» What to work on: Print, exactly as they stand, the lines below from the one that has "780x632 pixels. At" to the one that has "Open the three-dot options on 管理成员 tab", inclusive, leaving out the pictures.
__________________________________________________
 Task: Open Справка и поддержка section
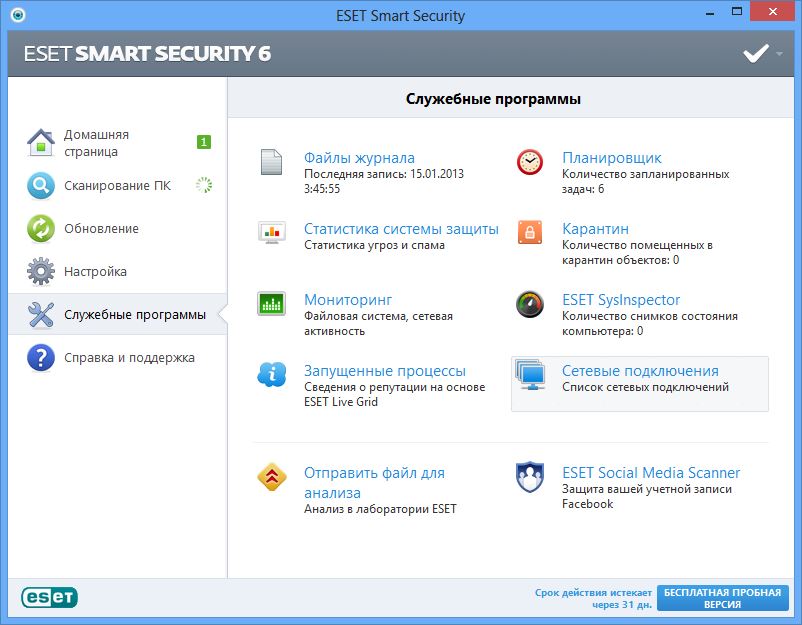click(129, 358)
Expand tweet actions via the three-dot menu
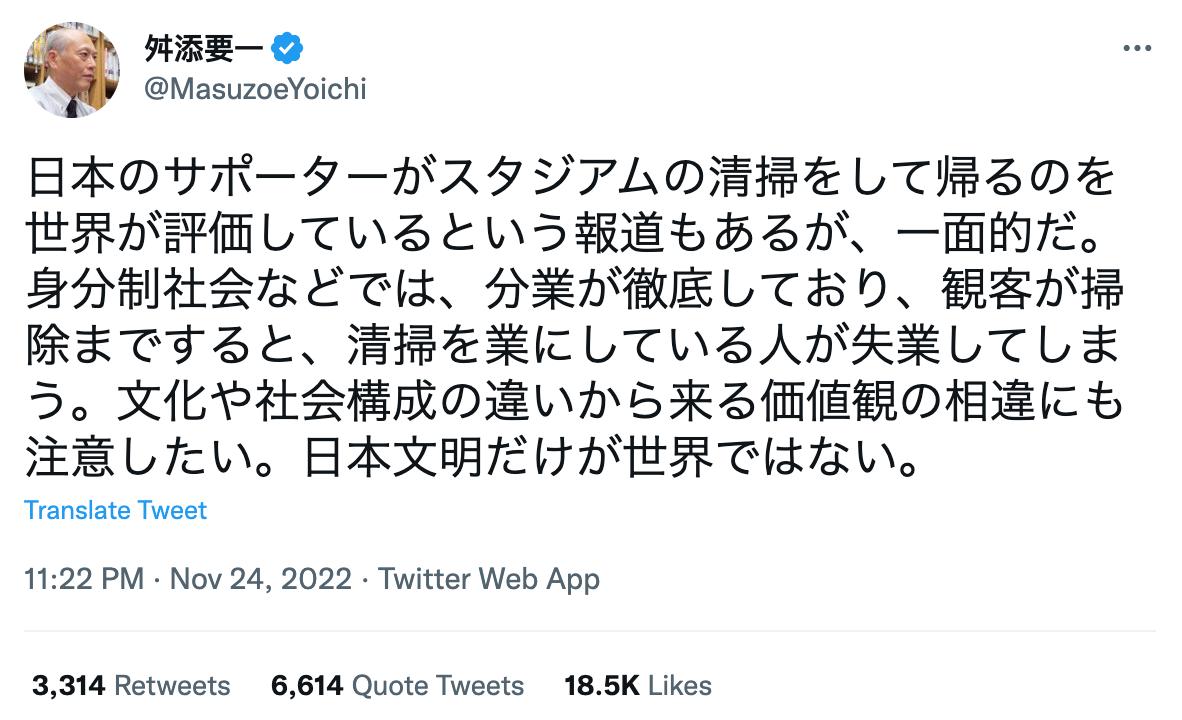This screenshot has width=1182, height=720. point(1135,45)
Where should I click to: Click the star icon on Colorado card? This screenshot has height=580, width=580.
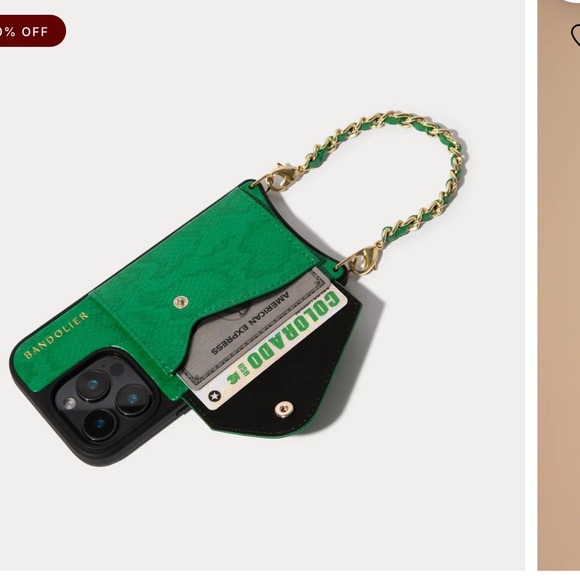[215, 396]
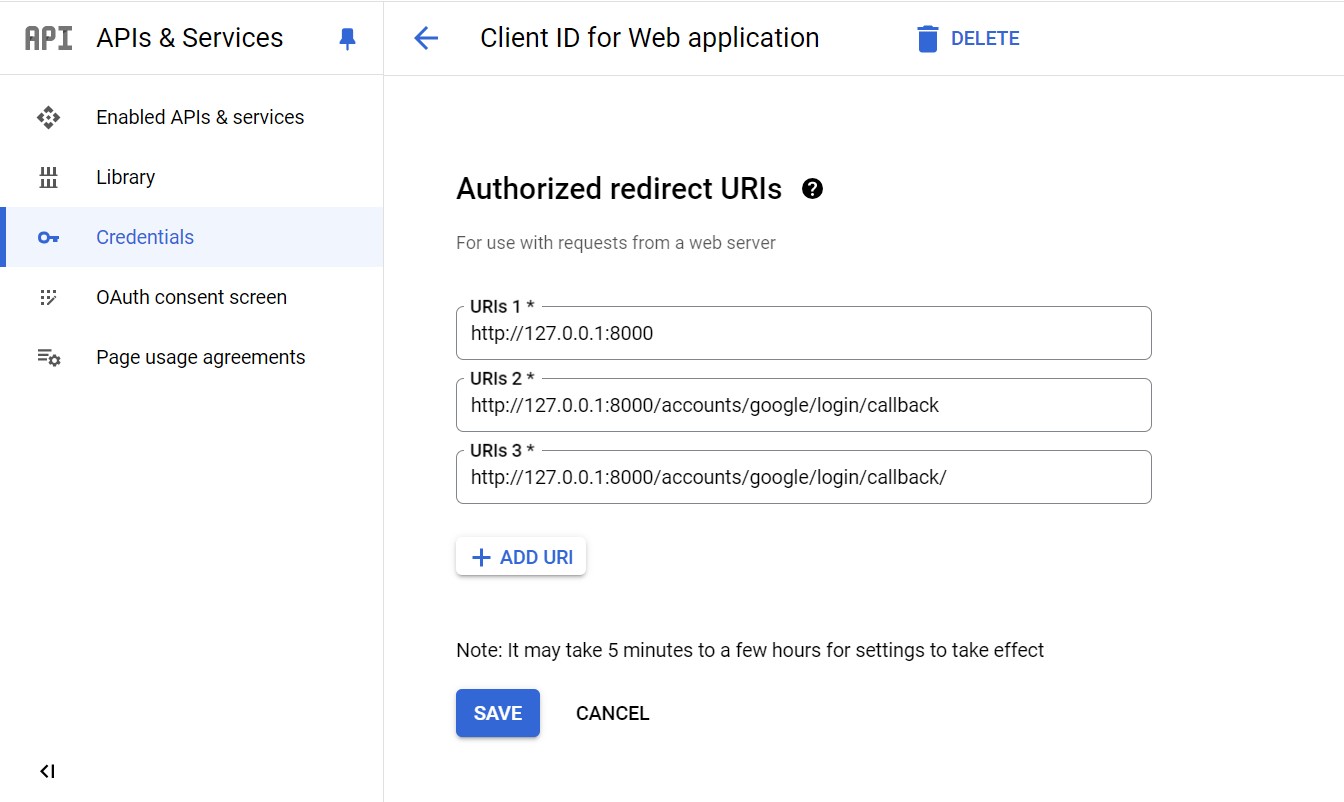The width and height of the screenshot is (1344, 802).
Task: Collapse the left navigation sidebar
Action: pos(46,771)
__________________________________________________
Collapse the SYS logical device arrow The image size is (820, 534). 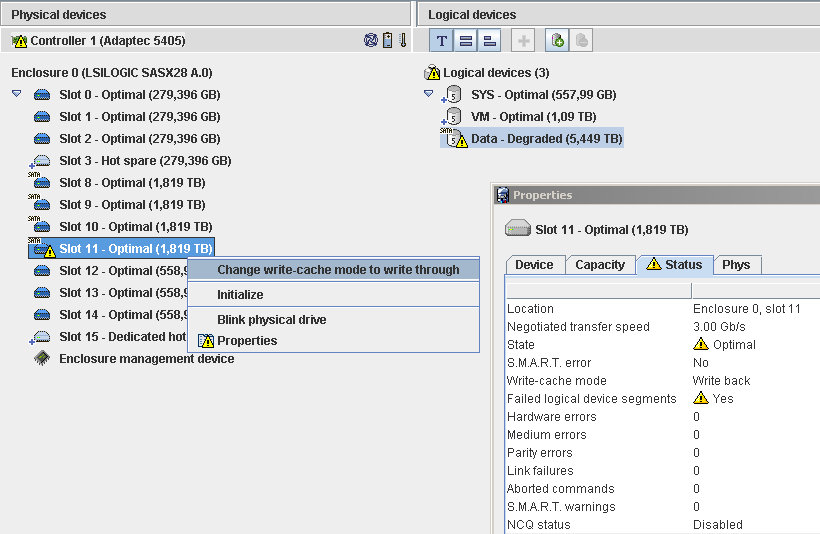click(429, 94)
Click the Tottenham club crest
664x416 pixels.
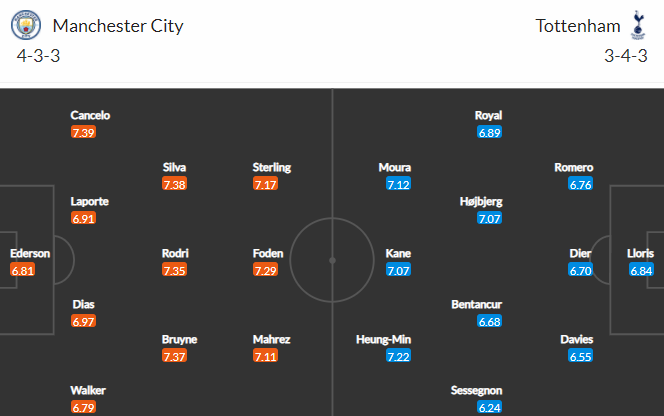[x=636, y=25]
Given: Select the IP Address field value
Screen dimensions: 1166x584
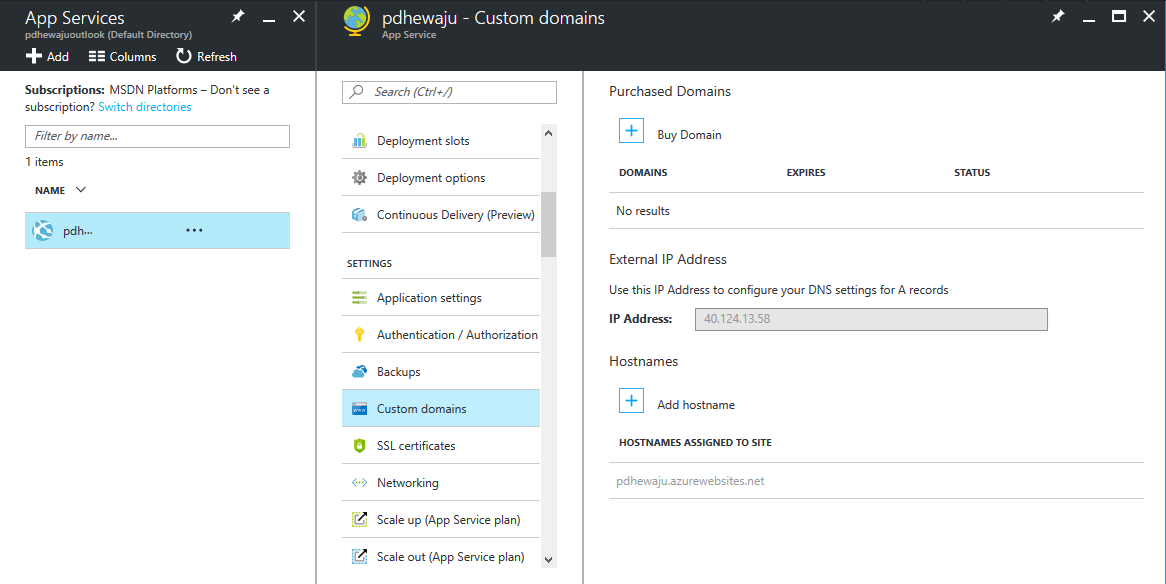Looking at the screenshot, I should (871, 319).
__________________________________________________
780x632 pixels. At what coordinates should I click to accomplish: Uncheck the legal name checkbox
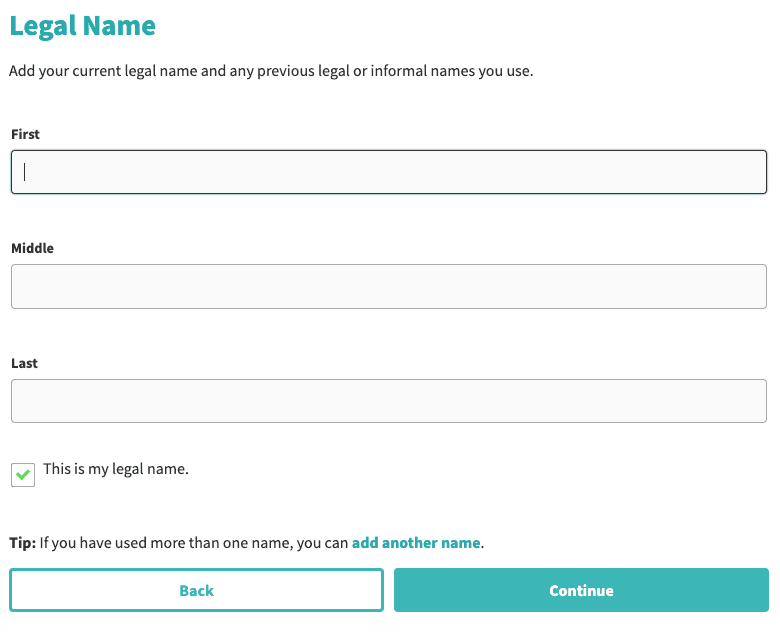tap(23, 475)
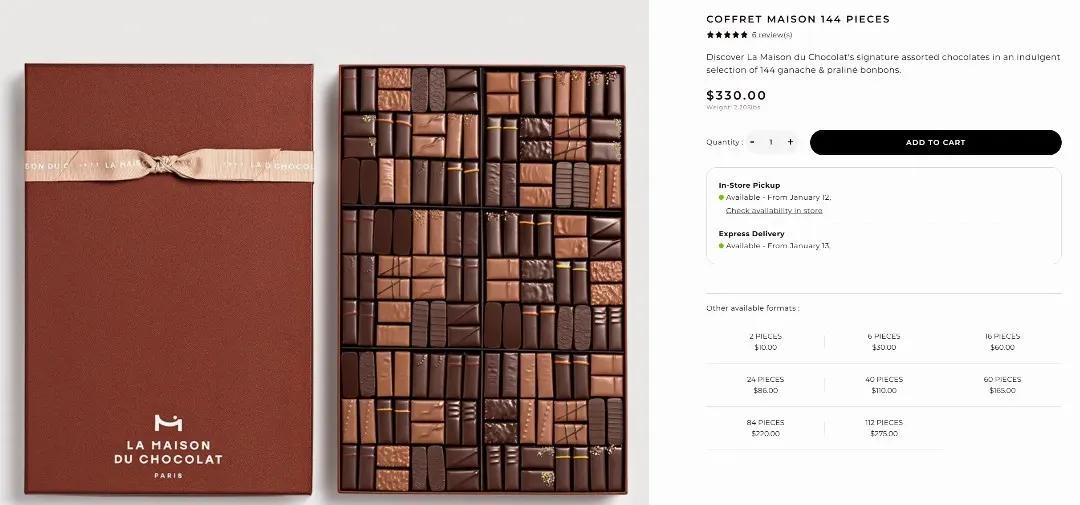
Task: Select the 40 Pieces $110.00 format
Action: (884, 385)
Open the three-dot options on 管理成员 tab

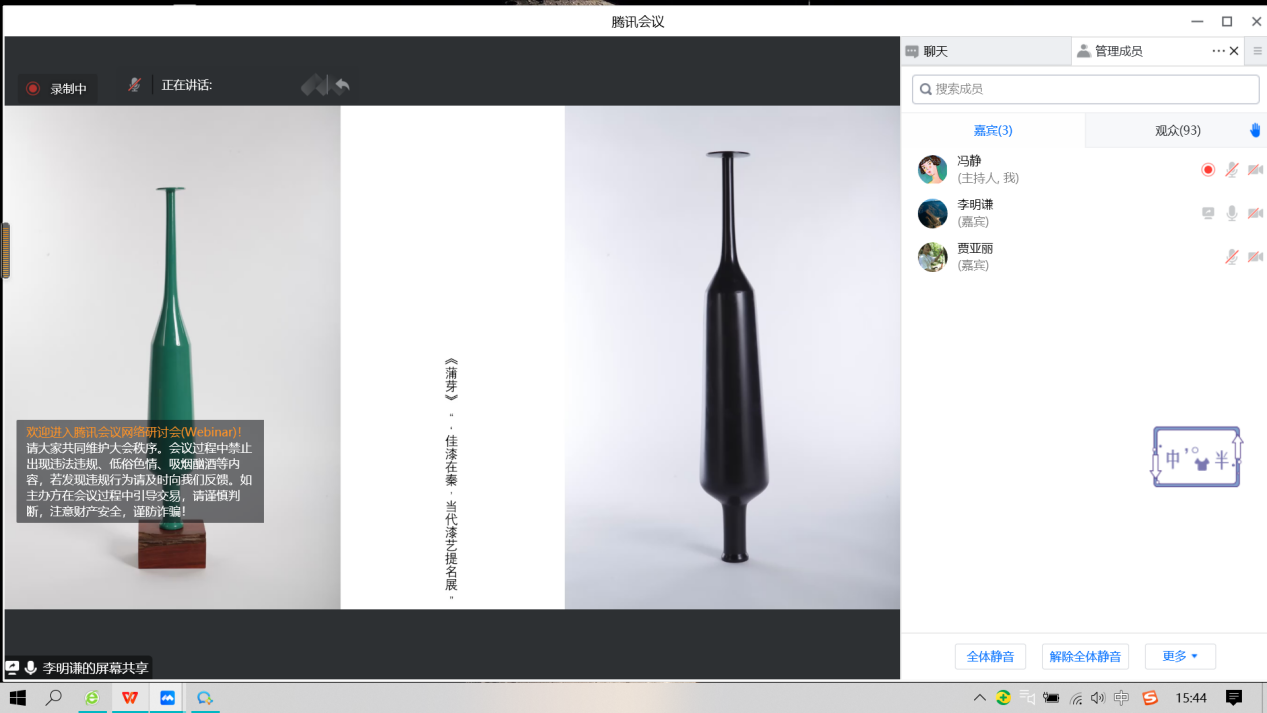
__________________________________________________
» Response to the task:
780x632 pixels. At what coordinates should I click to accomplish: Uncheck the legal name checkbox
tap(23, 475)
Task: Select the 40 Pieces $110.00 format
Action: (884, 385)
Open the three-dot options on 管理成员 tab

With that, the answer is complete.